O filme começa como uma sátira social, mostrando o cotidiano de festas constantes desses ricaços autoindulgentes como algo dotado de uma dimensão de tédio. Como se eles tivessem que ficar inventando coisas para fazer para preencher o excesso de tempo livre que têm em mãos. Boa parte dos amigos de Slater são construídos como figuras patéticas que tem opiniões incrivelmente elevadas a respeito de si mesmos, mas sem nunca demonstrar toda a complexidade que eles acham ter.
Aos poucos, porém, vamos suspeitando que esses homens que soam toscos são mais ameaçadores do que parecem conforme Frida e Sarah (Adria Arjona, de Assassino Por Acaso), outra garota levada para a ilha, desconfiam que estão fazendo algo sinistro com elas e todas as garotas da ilha. A ideia de manipular as memórias das mulheres e fazê-las esquecer dos abusos acaba sendo, em si, outra forma de abuso, servindo como metáfora para o gaslighting cometido por pessoas abusivas que tentam convencer suas vítimas de que nada errado aconteceu e que elas estão malucas por acharem que existe algum problema.
Prazeres violentos encontram fins violentos
A ideia de esquecimento também dialoga com o modo pelo qual a sociedade convenientemente se permite esquecer ou deixar de lado os abusos cometidos contra mulheres por homens em posição de poder. Por mais que inicialmente haja revolta, com o tempo tudo é esquecido e essas pessoas voltam aos holofotes sem muito prejuízo. Nesse sentido, a trama reflete como mulheres também se colocam nessa posição de conivência com os abusos masculinos, usando a personagem interpretada por Geena Davis para ilustrar isso.

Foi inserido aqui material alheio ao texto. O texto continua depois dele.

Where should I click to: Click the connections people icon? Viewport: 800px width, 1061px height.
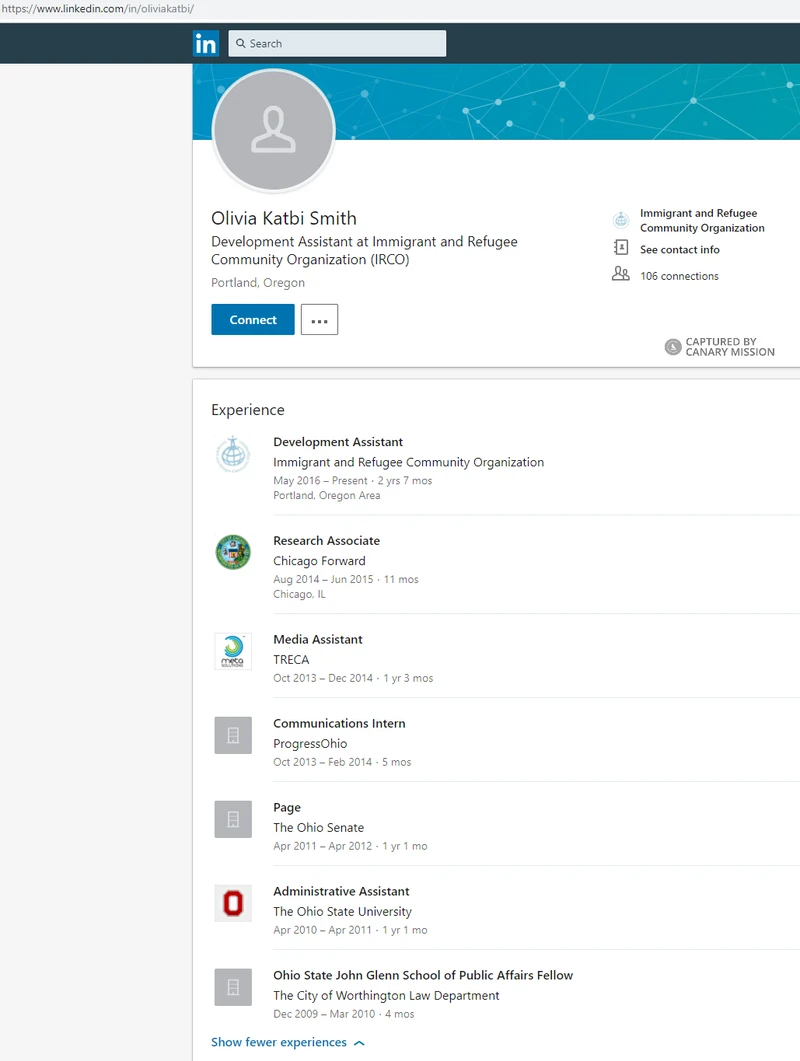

Conforme Frida vai se lembrando de tudo o que Slater e seus amigos fizeram, o filme entra mais e mais no terreno do horror conforme vemos o que esses homens são capazes de fazer quando recebem a certeza de imunidade em relação aos seus atos. O clímax do filme oferece uma catarse sangrenta em relação a toda violência que foi cometida ali, mas isso não significa que a produção não encontre problemas em seu desfecho.
Na verdade, o primeiro problema vem do filme informar já na primeira cena que Slater já tinha sido alvo de denúncias antes. Isso elimina boa parte do suspense e da ambiguidade da primeira metade do filme, já que assim que as personagens sentem algo estranho, somos capazes de imediatamente deduzir o que está havendo sem qualquer dúvida. Seria mais interessante se fossemos apresentados a Slater como um sujeito de boa reputação e só depois descobríssemos que ele tinha sido alvo de denúncias e conseguiu fazê-las sumir. Eu entendo que a informação é colocada ali para mostrar como a sociedade sempre dá segundas chances a pessoas com esse alcance de poder e riqueza, mas prejudica o suspense.

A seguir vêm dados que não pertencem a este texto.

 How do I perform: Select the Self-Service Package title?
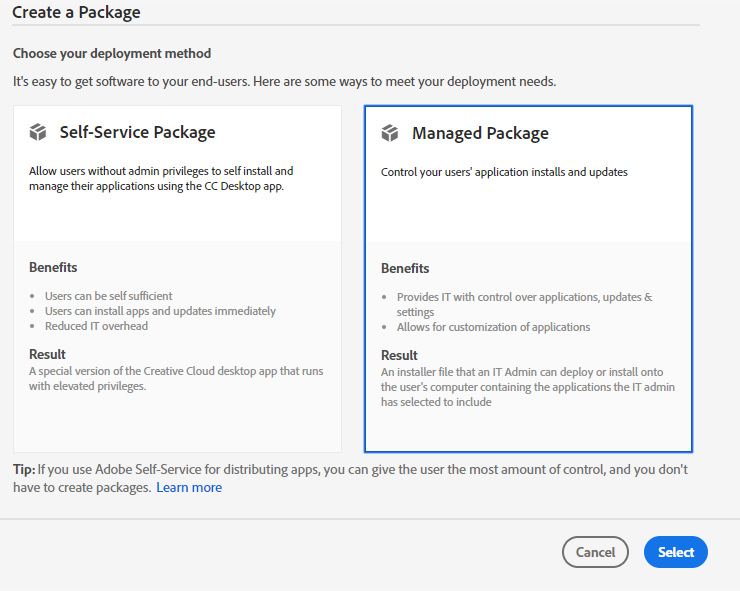coord(137,132)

Já em relação ao final (aviso que o parágrafo a seguir contém SPOILERS), a escolha de Frida faz sentido em termos de uma vingança contra seu abusador, de torná-lo exatamente o que ele fez dela, controlando-o através do esquecimento. É um desfecho que o filme enquadra como uma vitória da protagonista e, até certo ponto, não deixa de ser já que ela rompeu com o ciclo de abuso ao qual estava submetida. Por outro lado, se sujeitar a ficar ao lado de seu abusador, mesmo que ele esteja sob seu controle, soa como algo pouco saudável. Imagino que simplesmente matá-lo seria fácil demais e não resolveria o problema das estruturas que são permissivas com alguém assim, mas terminar ao lado dele, ainda que no controle da situação, não me soa como a vitória que o filme enquadra. Talvez fosse melhor se ela usasse o controle para fazê-lo casar com ela e depois o matasse simulando um acidente, terminando o filme com ela assumindo todo o império tecnológico de Slater e prometendo mudanças.
Ainda assim, Pisque Duas Vezes é uma competente estreia de Zoe Kravitz como
diretora, mostrando uma visão singular conforme ela transita entre a sátira e o
horror para refletir sobre os impactos do abuso masculino.